Task material →

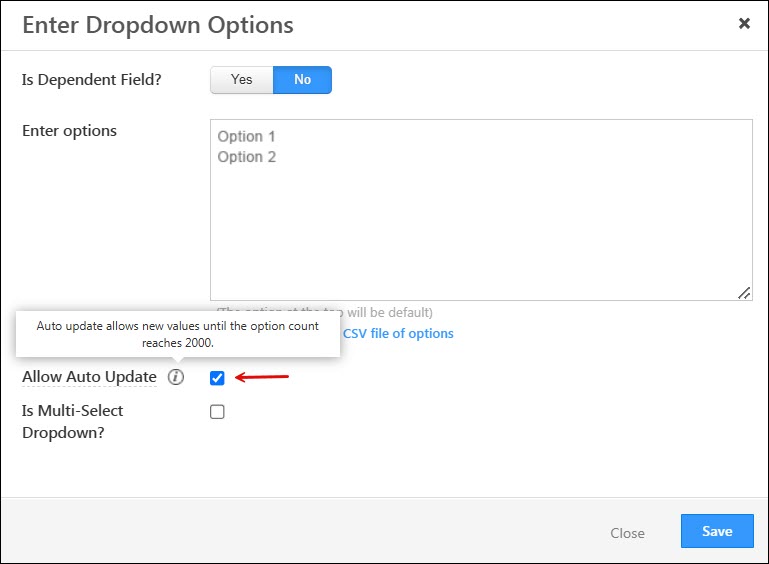
Task: Click the auto update tooltip text
Action: click(178, 334)
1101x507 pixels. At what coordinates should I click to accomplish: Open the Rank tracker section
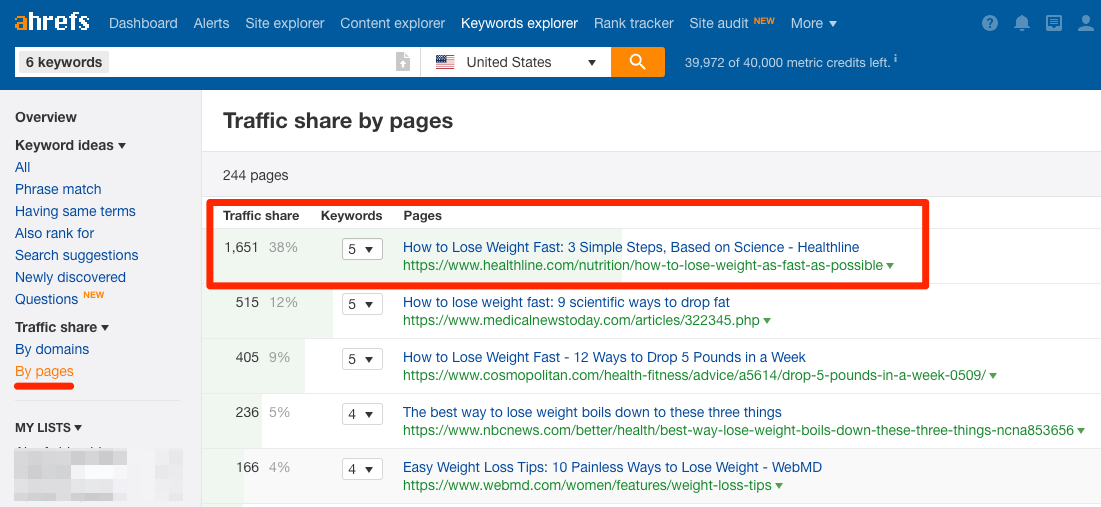(x=633, y=23)
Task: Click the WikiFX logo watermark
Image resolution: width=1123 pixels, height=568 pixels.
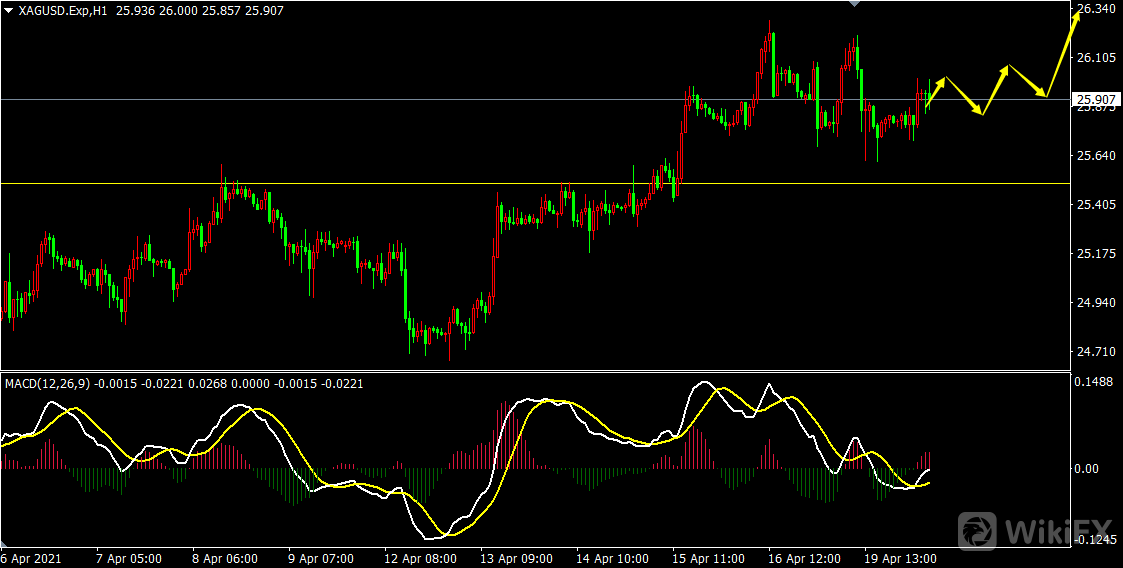Action: coord(1036,530)
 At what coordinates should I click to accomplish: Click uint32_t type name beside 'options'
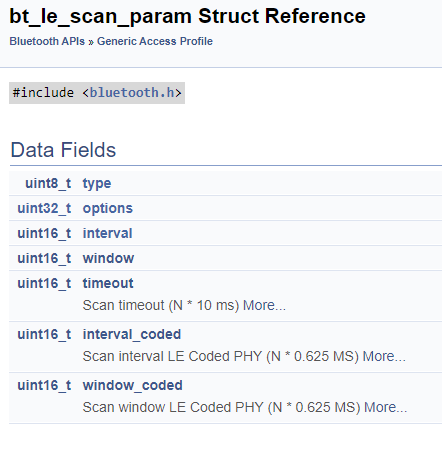click(44, 208)
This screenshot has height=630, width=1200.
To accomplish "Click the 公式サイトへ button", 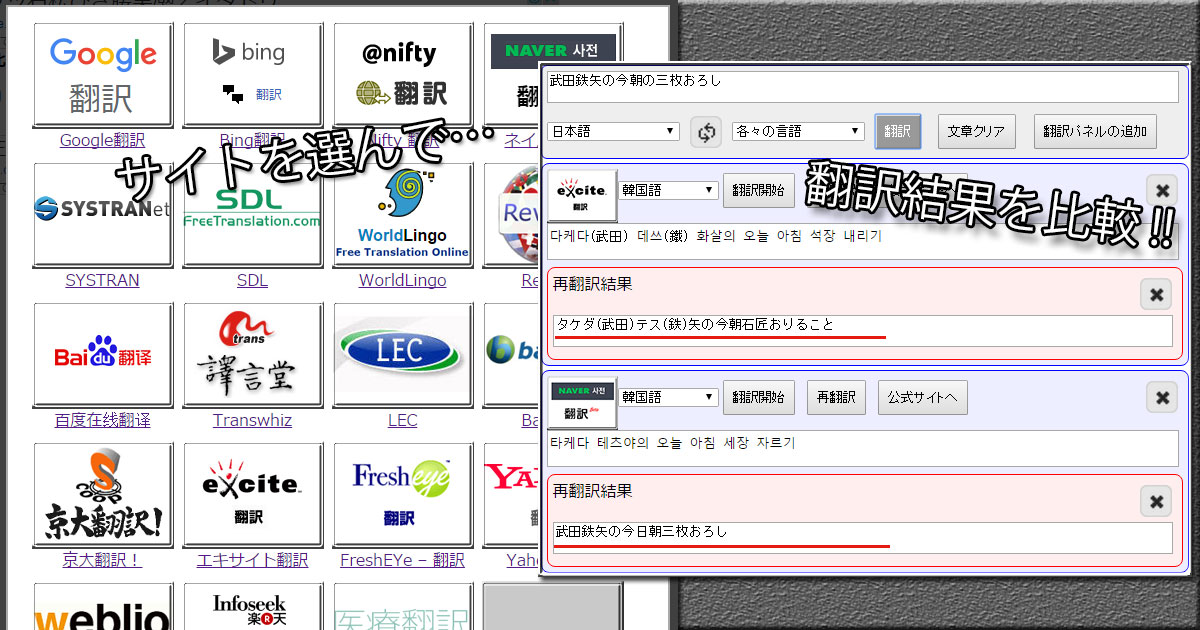I will [922, 398].
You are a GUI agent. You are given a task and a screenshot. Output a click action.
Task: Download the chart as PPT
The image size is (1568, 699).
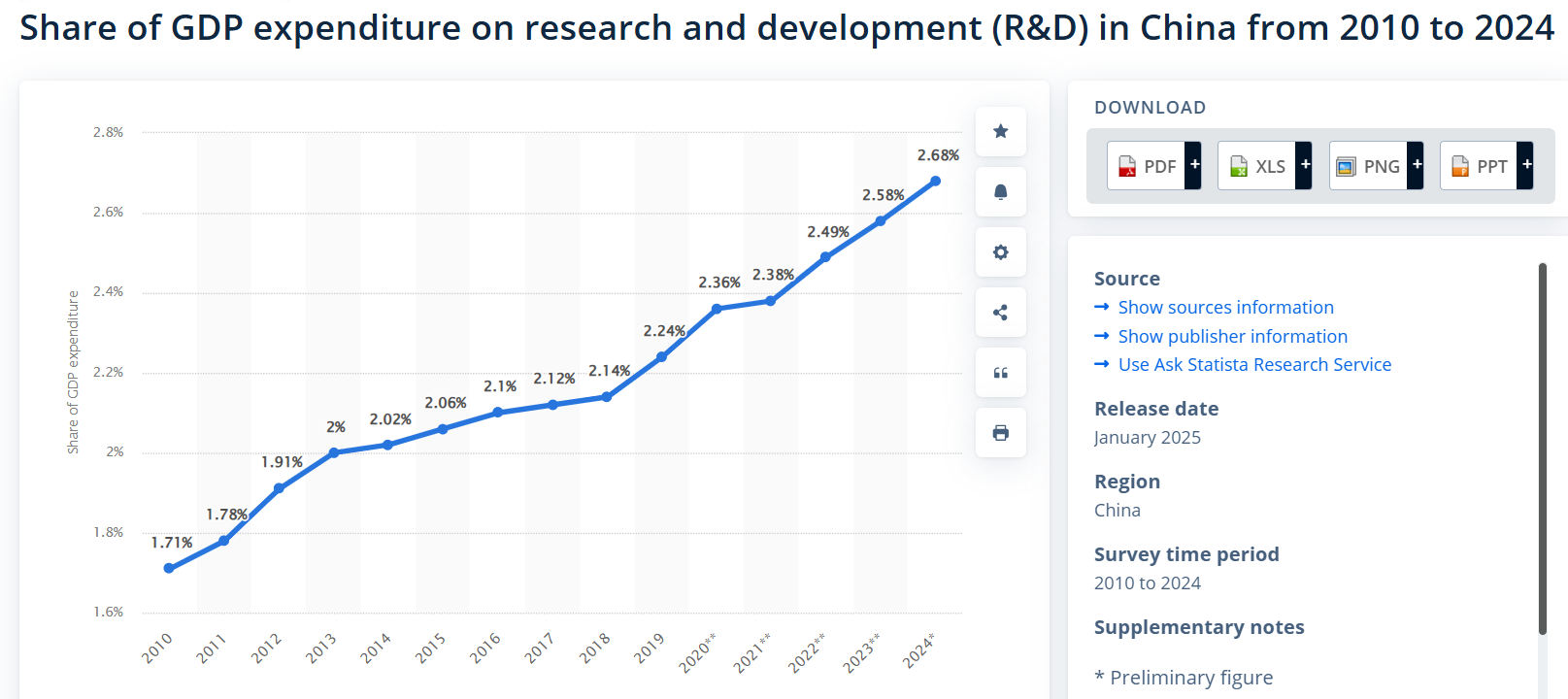[1479, 166]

Aim of the exercise →
Convert the rows, beginning with the line that contains "You are a GUI" and continuing through the end of the rows, into a Markdown table with the columns Number and Text, giving each line its row number and omitting blank lines. Leave the pictures out of the table.

The answer →
| Number | Text |
|---|---|
| 1 | You are a GUI agent. You are given a task and a screenshot. Output a click action. |
| 2 | Task: Download the chart as PPT |
| 3 | The image size is (1568, 699). |
| 4 | [1479, 166] |